The occurrence of sterol-ester hydrolase activity in roots of white mustard seedlings

Abstract

Roots of white mustard ( Sinapis alba) seedlings contain sterol-ester hydrolase activity. Enzyme assays with [4- 14C]cholesteryl palmitate as the substrate show that the hydrolytic activity is located in cell membrane structures but can be easily solubilized with 0.1 % Triton X-100. During gel filtration on Sepharose 6B in the presence of Triton X-100 and sodium chloride the hydrolytic activity is eluted as a single peak. This peak also contains hydrolytic activities toward some other esters such as p-nitrophenyl palmitate, tripalmitoylglycerol or n-hexadecanyl palmitate. However, the rate of hydrolysis of [4- 14C]cholesteryl palmitate is not significantly affected by a large excess of these esters in the incubation mixtures, suggesting that different enzyme proteins are involved in the hydrolysis of steryl ester and the other esters tested.
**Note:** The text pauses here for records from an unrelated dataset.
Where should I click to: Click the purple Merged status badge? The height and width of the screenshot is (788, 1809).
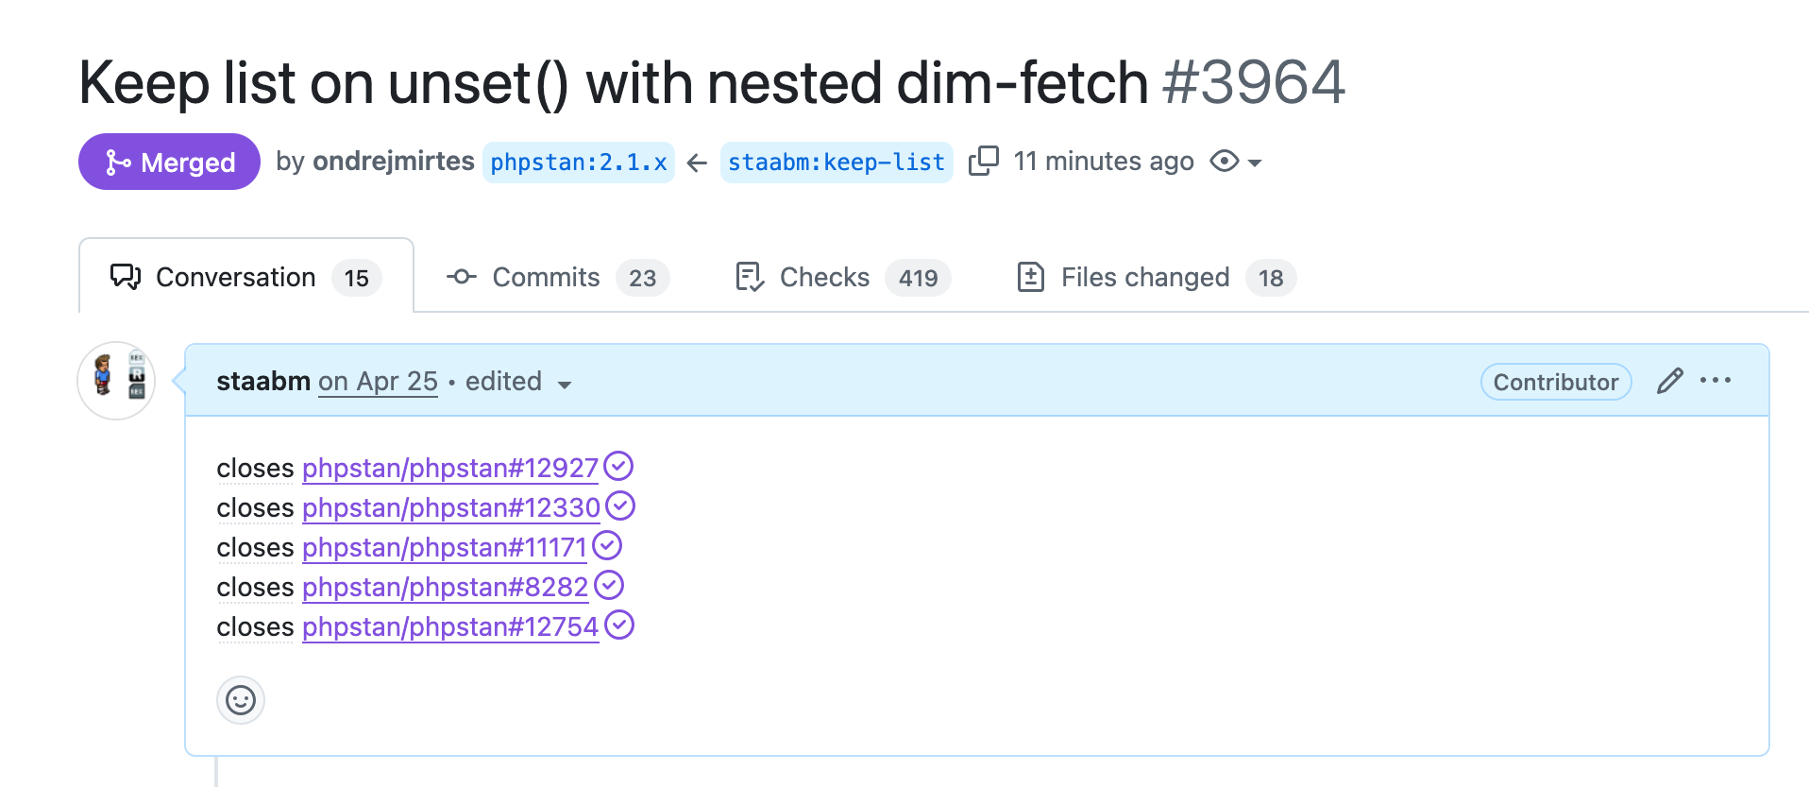click(x=169, y=162)
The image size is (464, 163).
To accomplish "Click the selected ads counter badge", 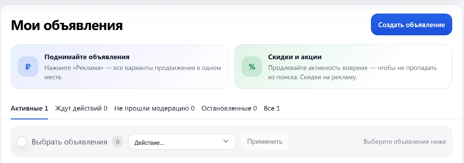I will [x=117, y=142].
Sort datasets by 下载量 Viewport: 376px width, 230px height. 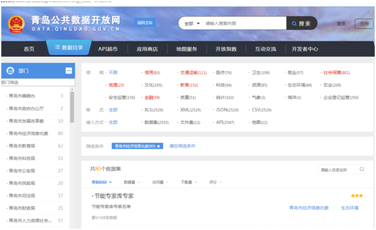189,182
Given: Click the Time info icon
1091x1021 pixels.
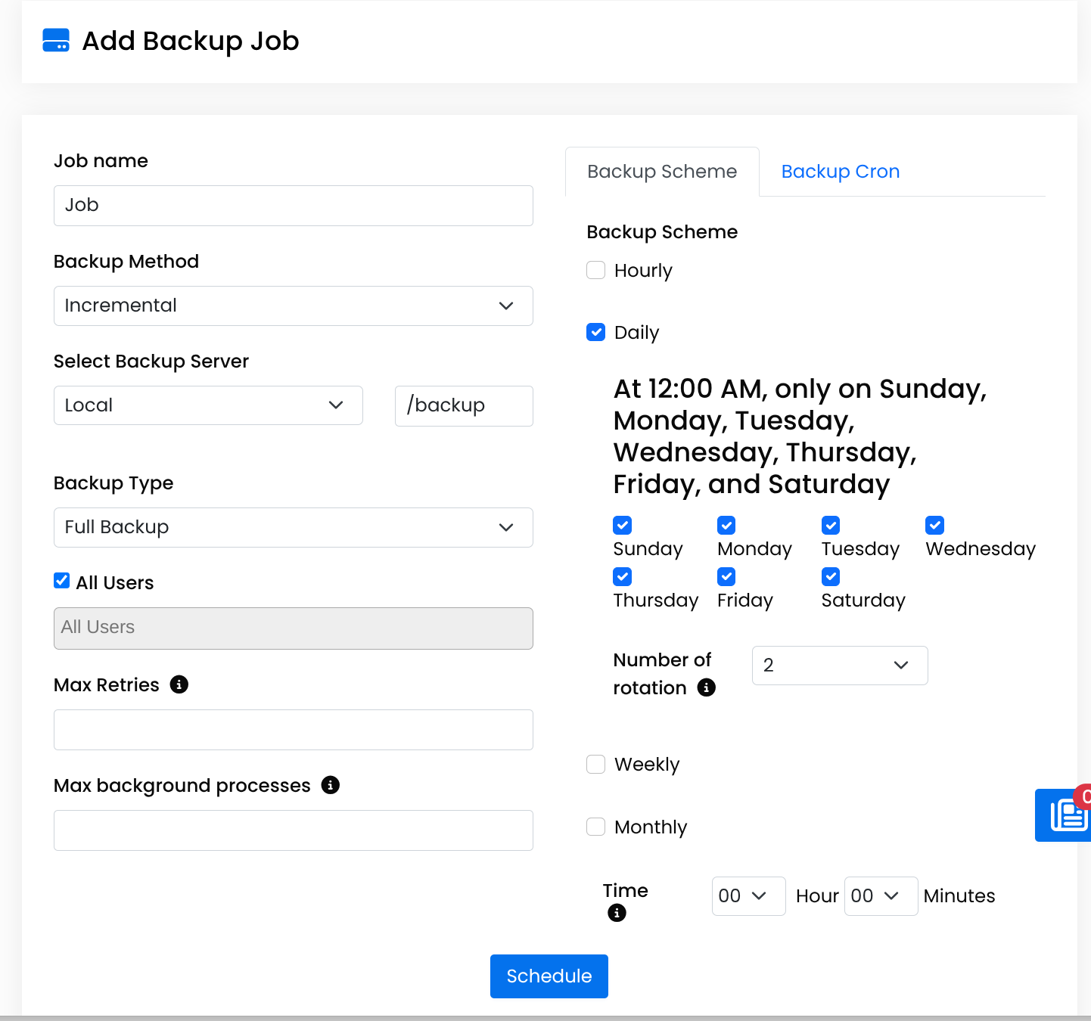Looking at the screenshot, I should [617, 914].

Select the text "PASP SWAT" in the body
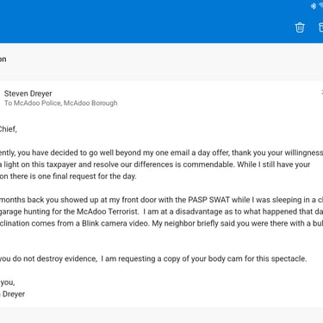[x=208, y=200]
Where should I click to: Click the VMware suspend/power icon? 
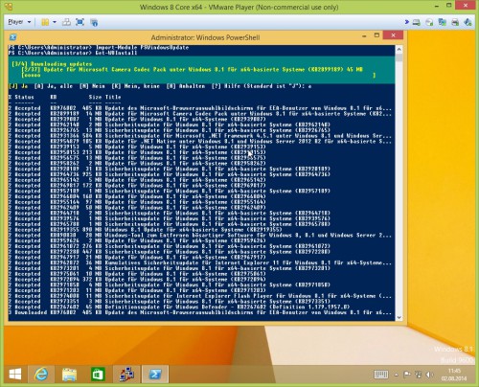point(45,22)
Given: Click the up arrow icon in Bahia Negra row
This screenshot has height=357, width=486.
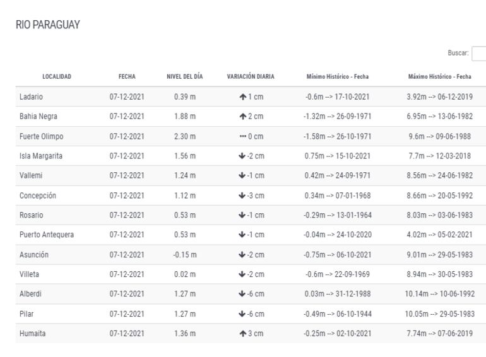Looking at the screenshot, I should [242, 116].
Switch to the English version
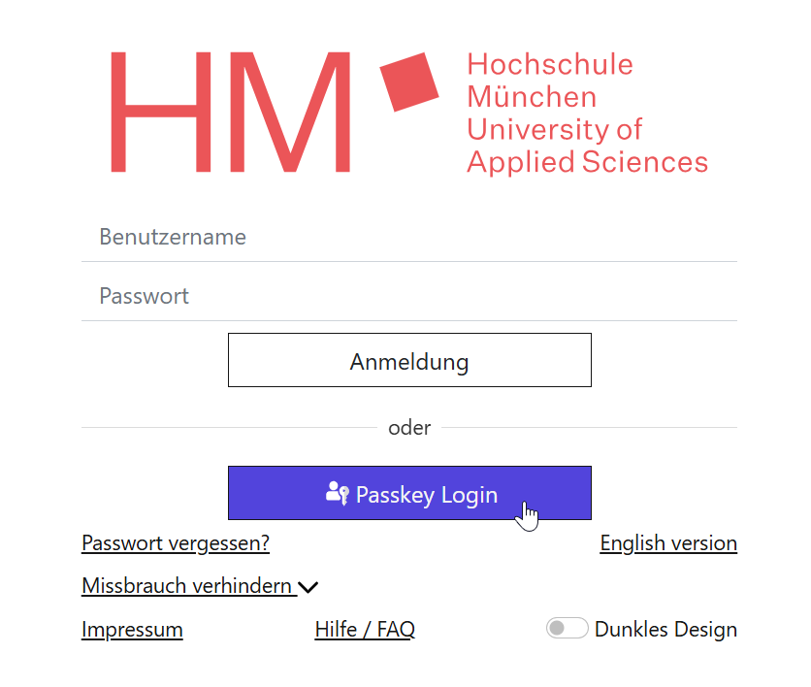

Sterol-ester hydrolase from white mustard seedlings exhibits a marked specificity with respect to the length of the acyl chain bound to sterol. For a series of steryl esters containing saturated fatty acids (from C 2 to C 22) the rate of hydrolysis is the highest for esters of C 14-C 18 acids. Steryl acetate (C 2), butyrate (C 4) and behenate (C 22) are very poor substrates.